Start of SUPPLIED ENTRIES

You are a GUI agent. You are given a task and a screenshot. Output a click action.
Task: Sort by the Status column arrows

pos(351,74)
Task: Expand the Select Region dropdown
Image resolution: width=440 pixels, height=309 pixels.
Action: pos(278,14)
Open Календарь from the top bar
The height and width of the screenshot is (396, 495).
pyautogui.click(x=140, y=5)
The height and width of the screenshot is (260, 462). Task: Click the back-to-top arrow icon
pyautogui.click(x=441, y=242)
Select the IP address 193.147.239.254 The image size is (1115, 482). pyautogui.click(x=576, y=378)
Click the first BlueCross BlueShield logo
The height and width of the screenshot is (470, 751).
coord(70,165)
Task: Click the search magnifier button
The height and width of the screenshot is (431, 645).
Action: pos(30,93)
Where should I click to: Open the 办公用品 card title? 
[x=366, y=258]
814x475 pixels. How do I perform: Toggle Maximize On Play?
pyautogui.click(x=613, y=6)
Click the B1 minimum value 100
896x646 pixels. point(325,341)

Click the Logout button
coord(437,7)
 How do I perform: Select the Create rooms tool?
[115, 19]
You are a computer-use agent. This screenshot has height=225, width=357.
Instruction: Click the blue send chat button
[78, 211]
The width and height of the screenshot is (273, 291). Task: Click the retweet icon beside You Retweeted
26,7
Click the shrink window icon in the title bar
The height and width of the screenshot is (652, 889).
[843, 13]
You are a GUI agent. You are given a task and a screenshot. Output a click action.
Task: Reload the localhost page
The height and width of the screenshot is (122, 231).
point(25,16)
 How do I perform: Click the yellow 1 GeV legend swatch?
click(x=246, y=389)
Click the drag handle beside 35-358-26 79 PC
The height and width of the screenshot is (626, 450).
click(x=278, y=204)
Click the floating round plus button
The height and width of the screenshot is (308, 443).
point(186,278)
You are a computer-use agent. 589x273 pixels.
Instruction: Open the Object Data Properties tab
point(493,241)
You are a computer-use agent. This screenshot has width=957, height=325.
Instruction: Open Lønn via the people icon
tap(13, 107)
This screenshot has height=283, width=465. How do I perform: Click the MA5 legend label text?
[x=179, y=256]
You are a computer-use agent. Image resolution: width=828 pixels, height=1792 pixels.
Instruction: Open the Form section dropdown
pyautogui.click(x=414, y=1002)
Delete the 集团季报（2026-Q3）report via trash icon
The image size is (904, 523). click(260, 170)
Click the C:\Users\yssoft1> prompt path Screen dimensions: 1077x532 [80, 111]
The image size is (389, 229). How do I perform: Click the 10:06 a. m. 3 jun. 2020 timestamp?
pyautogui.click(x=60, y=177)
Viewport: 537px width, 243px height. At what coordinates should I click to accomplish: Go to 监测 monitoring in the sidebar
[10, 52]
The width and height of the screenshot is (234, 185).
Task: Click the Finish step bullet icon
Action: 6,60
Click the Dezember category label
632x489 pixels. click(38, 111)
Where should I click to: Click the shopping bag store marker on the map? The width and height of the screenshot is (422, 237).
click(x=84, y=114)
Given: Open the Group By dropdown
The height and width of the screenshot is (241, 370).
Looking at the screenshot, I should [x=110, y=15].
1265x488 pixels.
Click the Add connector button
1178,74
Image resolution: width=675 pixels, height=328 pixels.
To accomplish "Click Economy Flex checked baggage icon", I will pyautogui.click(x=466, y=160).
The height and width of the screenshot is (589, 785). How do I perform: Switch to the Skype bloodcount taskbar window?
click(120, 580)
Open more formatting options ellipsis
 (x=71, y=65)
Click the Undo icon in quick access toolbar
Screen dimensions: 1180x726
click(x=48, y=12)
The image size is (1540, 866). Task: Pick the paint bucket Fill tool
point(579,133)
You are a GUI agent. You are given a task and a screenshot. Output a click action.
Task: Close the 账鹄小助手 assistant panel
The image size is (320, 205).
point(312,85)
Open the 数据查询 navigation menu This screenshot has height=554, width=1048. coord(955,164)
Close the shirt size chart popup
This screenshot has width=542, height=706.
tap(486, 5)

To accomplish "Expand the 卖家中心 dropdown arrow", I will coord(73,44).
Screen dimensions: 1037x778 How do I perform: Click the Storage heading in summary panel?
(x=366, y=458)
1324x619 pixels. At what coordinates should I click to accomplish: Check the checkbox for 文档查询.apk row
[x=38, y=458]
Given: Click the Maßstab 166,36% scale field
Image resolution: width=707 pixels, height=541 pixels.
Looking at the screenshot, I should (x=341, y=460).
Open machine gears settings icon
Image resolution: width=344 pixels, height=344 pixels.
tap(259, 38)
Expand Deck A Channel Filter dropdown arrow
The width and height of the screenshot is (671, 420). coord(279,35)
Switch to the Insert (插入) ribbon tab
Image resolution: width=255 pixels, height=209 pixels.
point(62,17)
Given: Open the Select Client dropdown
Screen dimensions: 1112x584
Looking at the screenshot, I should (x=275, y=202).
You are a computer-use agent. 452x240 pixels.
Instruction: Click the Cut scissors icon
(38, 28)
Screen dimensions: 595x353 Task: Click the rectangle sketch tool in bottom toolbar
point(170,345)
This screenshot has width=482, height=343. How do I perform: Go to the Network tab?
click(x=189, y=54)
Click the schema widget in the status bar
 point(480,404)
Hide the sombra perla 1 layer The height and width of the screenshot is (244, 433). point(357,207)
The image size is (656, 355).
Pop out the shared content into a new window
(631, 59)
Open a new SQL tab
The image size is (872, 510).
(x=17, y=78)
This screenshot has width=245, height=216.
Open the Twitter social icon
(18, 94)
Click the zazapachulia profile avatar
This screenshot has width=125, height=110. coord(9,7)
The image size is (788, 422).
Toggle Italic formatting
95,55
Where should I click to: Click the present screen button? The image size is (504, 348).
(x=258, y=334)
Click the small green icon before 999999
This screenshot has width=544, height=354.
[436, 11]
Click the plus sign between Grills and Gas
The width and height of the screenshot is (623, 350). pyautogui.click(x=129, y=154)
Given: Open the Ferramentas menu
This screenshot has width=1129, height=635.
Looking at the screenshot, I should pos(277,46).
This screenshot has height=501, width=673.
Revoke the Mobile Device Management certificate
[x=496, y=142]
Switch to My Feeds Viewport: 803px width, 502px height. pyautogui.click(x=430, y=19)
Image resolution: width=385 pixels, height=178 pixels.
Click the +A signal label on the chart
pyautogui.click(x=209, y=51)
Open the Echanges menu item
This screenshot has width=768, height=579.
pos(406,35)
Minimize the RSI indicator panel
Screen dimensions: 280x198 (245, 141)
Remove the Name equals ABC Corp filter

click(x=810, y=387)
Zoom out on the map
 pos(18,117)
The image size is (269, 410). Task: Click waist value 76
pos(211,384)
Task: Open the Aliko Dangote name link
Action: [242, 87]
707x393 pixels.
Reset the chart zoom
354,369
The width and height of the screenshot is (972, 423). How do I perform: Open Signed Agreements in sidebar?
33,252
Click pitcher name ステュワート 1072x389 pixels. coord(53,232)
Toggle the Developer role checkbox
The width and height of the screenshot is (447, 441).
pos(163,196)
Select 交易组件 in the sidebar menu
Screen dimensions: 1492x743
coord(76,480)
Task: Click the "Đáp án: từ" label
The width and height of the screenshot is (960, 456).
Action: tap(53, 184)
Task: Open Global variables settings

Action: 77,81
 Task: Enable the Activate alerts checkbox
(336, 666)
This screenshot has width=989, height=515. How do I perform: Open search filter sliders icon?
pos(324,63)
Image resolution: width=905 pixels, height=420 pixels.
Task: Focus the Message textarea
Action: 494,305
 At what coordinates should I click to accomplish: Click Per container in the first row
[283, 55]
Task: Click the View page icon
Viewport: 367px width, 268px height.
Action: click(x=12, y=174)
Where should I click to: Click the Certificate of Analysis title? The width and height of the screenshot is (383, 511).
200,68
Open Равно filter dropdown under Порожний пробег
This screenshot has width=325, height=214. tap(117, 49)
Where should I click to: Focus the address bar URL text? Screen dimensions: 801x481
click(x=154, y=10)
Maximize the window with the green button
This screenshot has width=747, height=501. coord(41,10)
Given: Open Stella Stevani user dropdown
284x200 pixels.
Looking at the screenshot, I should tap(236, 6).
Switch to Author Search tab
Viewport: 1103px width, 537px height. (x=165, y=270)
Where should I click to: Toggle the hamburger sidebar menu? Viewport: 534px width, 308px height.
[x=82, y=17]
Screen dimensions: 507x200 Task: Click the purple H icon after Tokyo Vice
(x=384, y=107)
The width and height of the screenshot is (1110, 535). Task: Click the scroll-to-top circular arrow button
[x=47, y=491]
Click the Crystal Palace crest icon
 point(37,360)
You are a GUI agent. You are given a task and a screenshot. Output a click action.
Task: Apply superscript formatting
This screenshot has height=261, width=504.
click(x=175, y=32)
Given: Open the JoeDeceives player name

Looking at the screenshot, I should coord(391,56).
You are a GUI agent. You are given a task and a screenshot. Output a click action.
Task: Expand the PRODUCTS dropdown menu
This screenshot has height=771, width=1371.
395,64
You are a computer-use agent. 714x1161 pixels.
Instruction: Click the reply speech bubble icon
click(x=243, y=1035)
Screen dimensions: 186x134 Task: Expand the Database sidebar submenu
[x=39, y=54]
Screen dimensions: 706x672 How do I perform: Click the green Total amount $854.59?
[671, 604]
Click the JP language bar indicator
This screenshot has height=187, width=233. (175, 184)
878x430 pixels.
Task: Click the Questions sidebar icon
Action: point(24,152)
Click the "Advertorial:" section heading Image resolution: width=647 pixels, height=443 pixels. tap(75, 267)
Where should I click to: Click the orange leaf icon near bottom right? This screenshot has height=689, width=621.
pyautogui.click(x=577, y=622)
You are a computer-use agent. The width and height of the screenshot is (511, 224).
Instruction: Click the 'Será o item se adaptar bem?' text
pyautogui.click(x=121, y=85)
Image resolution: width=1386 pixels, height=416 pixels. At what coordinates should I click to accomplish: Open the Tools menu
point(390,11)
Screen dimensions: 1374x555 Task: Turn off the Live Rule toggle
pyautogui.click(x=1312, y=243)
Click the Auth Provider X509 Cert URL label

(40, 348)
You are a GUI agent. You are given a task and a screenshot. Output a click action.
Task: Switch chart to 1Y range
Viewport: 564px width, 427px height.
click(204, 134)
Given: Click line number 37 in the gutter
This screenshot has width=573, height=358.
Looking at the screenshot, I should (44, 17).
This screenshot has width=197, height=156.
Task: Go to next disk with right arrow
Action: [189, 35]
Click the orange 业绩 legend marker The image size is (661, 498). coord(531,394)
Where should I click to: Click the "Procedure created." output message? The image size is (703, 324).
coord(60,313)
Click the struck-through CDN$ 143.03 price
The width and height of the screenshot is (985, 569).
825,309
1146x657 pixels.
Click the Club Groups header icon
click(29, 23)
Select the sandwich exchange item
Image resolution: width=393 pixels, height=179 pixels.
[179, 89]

End of SUPPLIED ENTRIES

▸ WORK TO BE COMPLETED:
All lines of the listing that contain the word "Close" should be copied out.

▸ OUTPUT FOR THIS EXERCISE:
Task: Close the 账鹄小助手 assistant panel
Close the shirt size chart popup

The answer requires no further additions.